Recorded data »
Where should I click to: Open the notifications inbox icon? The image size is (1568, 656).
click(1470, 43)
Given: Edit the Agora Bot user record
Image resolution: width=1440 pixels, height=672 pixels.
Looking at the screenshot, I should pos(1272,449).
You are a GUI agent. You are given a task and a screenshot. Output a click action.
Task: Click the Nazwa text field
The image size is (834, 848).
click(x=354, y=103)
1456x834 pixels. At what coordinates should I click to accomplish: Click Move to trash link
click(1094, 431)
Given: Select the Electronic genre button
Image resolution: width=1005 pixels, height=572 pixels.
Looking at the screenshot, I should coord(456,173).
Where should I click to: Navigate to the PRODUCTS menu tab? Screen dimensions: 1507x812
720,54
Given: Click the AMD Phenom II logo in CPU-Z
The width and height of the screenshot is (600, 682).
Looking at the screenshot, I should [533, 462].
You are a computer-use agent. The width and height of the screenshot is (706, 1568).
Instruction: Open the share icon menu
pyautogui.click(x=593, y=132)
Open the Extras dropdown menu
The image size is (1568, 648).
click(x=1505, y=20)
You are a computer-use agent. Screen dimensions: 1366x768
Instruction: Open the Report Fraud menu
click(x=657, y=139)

TASK TO CARRY OUT »
Return exactly the lines from the line bearing "Open the Extras dropdown menu" to the end of the records, inclusive of both; include no other lines.

FINISHED TASK »
Open the Extras dropdown menu
The image size is (1568, 648).
click(x=1505, y=20)
You are a computer-use agent. Screen dimensions: 1366x768
Instruction: Open the Report Fraud menu
click(x=657, y=139)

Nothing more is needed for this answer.